Ineos a également acheté le club de football de Lausanne en novembre 2017 et changé son blason, provoquant le courroux des supporters. Enzo Fernandez, fils de Zinedine Zidane, a été la première recrue de l’ère Ineos. Sans succès : le club a été relégué en deuxième division suisse. Jim Ratcliffe serait désormais tout proche d’acquérir l’OGC Nice. « Les équipes de Chelsea et United ont refusé, dit Andy Gheorghiu, de Food and Water Watch Europe. L’offre peut être tentante pour les supporters, étant donné la fortune de Ratcliffe, mais Nice devrait refuser à son tour et se demander d’où vient l’argent.
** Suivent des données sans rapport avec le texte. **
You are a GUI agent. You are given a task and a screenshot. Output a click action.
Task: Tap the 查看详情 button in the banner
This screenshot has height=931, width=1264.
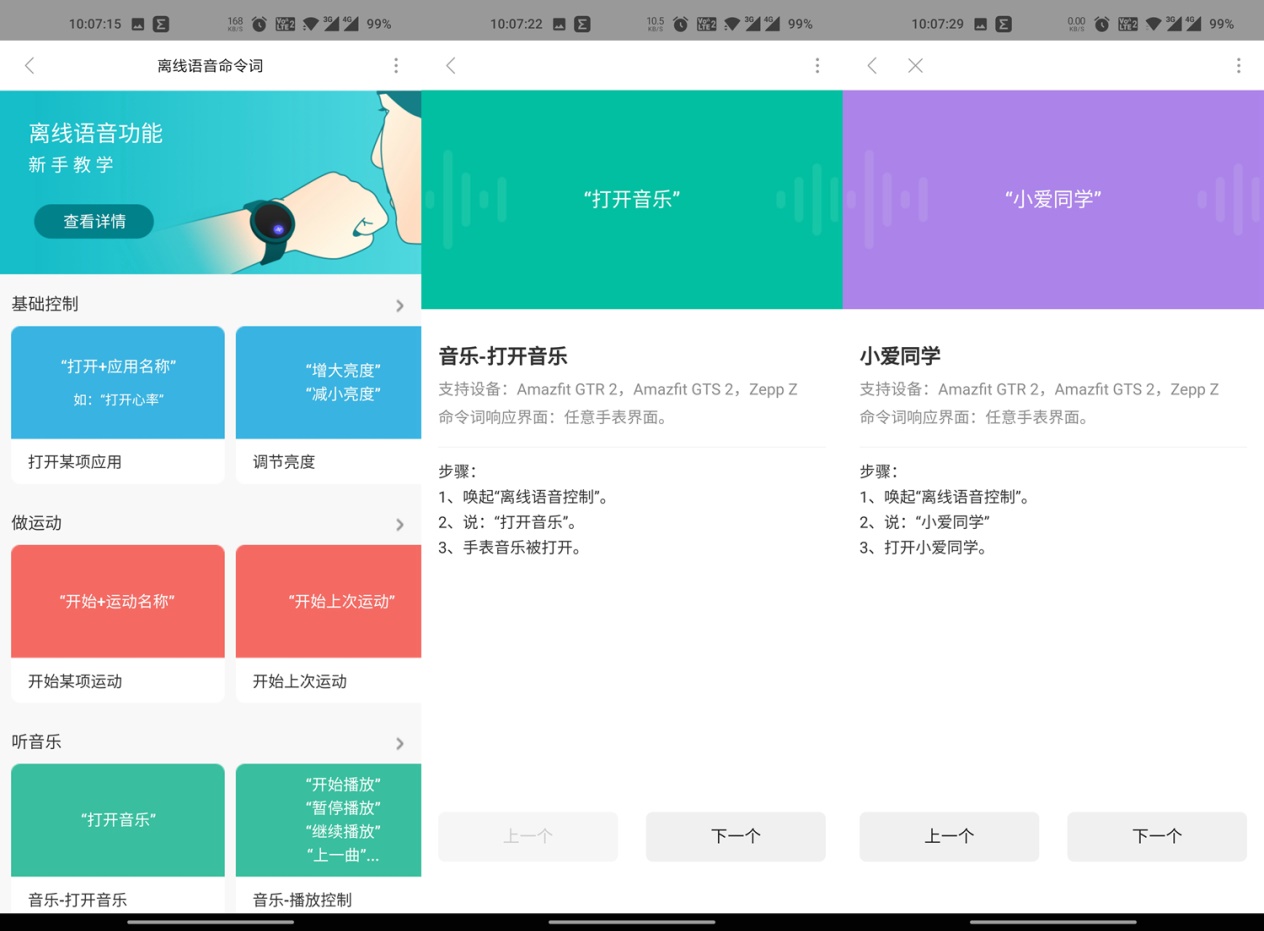coord(93,221)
Idem pour le Tour de France ! »
Depuis le début du Tour, les ONG européennes membres du mouvement Break Free From Plastic se mobilisent pour mettre en lumière les activités d’Ineos. Andy Gheorghiu et la stagiaire de Food and Water Watch Europe, Eilidh Robb, ont été arrêtés jeudi 4 juillet au Grand Plaza de Bruxelles, où les coureurs du Tour de France étaient présentés. Ils portaient un t-shirt de protestation contre la société Ineos, des tracts contre la fracturation hydraulique et des masques de Jim Ratcliffe.
« Il est malheureux qu’un tel évènement sportif fasse la part belle à des géants de la production de plastique vierge, regrette Laura Châtel, chargée de campagne à Zero Waste France, membre de Break Free From Plastic. Ce serait une image catastrophique que de voir un coureur sur le podium du Tour avec le maillot d’Ineos. »
À l’heure où Reporterre écrit ces lignes, ce ne sont pas un, mais deux coureurs d’Ineos qui figurent en très bonne position dans le Tour de France 2019 : Geraint Thomas est deuxième derrière Julian Alaphilippe (à 1’26’’ samedi matin) et le prometteur Egan Bernal est en cinquième position. Ils tenteront de ravir, dès l’étape pyrénéenne de ce samedi, le maillot jaune du coureur français.